Griechenlands Linke ist noch immer damit beschäftigt, ihre Position zu den Protestaktionen von
Jugendlichen zu finden. Während die sozialistische Synaspismos (Koalition der Linken, der
Bewegungen und der Ökologie) das Aufbegehren unterstützt, bleibt die Kommunistische Partei
Griechenlands (KKE) kritisch. Besonders die gewalttätigen Ausschreitungen spielten der
Staatsführung in die Hände, heißt es von ihrer Seite.
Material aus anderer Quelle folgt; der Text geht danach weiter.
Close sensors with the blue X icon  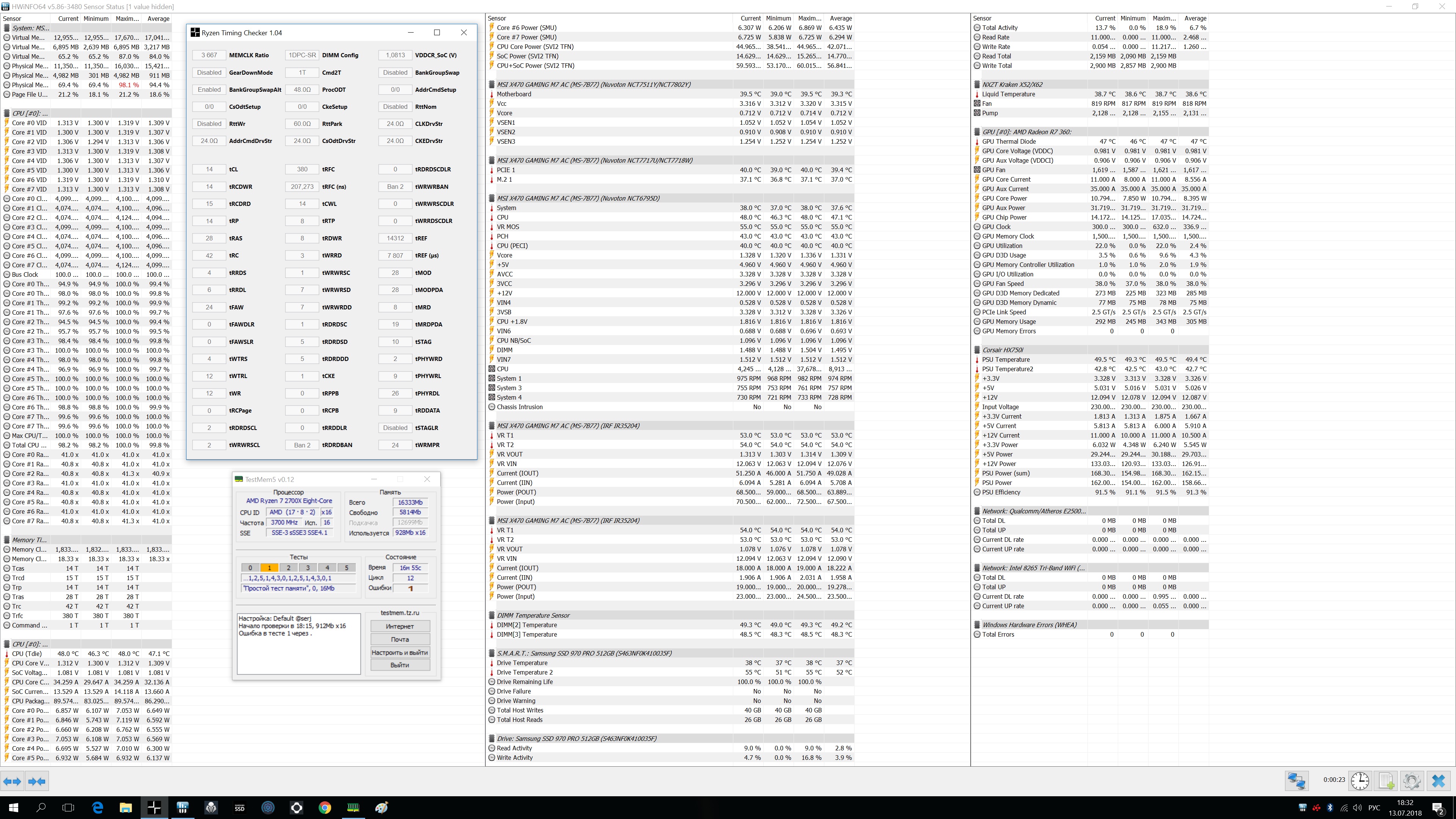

Knapp vier Wochen nach dem gewaltsamen Tod des 15-jährigen Schülers Alexandros
Grigoropoulos in Athen setzen sich die Proteste fort. Aus den anfänglich spontanen
Demonstrationen gegen den mutmaßlichen Mord hat sich inzwischen eine breite, dauerhafte soziale
Protestbewegung entwickelt. Nach Angaben der Lehrergewerkschaft OLME sind 700 Schulen und
150 Hochschulinstitute besetzt. Parallel zu den Jugendprotesten gegen das marode Bildungssystem
nahmen Arbeiter in der vorletzten Dezemberwoche in Athen die Zentrale des Gewerkschaftsbundes
GSEE ein, um gegen die staatsnahe Führung dieses Verbandes zu protestieren. Der Widerstand, so
wird klar, entgleitet der Kontrolle der Parteien. Ein Novum für Griechenland, wo alles und jeder in
Parteien organisiert ist.
Für eine Kontroverse sorgte in dieser Situation die Führung von Synaspismos, als sie sich Mitte
Dezember offen für die spontanen Proteste aussprach. Es handele sich um eine »neue politische
Bewegung«, hieß es aus dieser Partei, die zu Beginn der 90er Jahre aus der KKE hervorgegangen
war. Synaspismos versucht mit der öffentlichen Annäherung an die Proteste offenbar, seine
Anhängerschaft unter Jugendlichen auszubauen. Nach einer Umfrage im Auftrag der Zeitung »Real
News« liegt Synaspismos inzwischen mit 10,3 Punkten fast gleichauf mit den Kommunisten, die als
drittstärkste Kraft nach Sozialdemokraten und Konservativen in Griechenland auf knapp elf
Prozentpunkte kommen.
Trotzdem nimmt die straff organisierte KKE gegenüber den Protesten weiterhin eine kritische
Haltung ein. Besonders die gewalttätigen Ausschreitungen werden von den Kommunisten
abgelehnt. Die Koukoulofóri (etwa: Vermummte), wie die gewaltbereiten Autonomen in Griechenland
genannt werden, hätten »keine Verbindung zur organisierten Arbeiterschaft«, bekräftigte KKEGeneralsekretärin
Aleka Papariga auf einer Pressekonferenz in Athen vor wenigen Tagen. Die
gewalttätigen Ausschreitungen und Übergriffe auf Autos, Ladenlokale und Banken verglich Papariga
gar mit den Terroranschlägen am 11. September 2001 in den USA. So wie diese Angriffe die
repressiven Antiterrorgesetze und Feldzüge Washingtons verursacht hätten, würden die Randalierer
»Öl ins Feuer der Herrschenden« gießen. Die Unterstützung der Proteste durch Synaspismos sei
Opportunismus und habe keine Perspektive. Dies habe sich auch bei der in der Vergangenheit
hochgejubelten Bewegung von Globalisierungskritikern und Sozialforen gezeigt, von denen
inzwischen kaum mehr etwas zu hören sei.
Wer Recht hat, wird sich vermutlich schon bald zeigen. Die konservative Regierung von Karamanlis
und seiner Partei Neue Demokratie will die Proteste, wie es scheint, aussitzen. Für den 9. Januar
aber ist in Griechenland ein neuer, landesweiter Aktionstag von Schülern, Studenten und
Lehrpersonal angesetzt, zu dem Gewerkschaften und Basisgruppen aufgerufen haben. Die
Resonanz wird zeigen, ob aus den Protesten wirklich eine neue Bewegung hervorgegangen ist oder
ob es ein Strohfeuer blieb -- hell, aber kurz.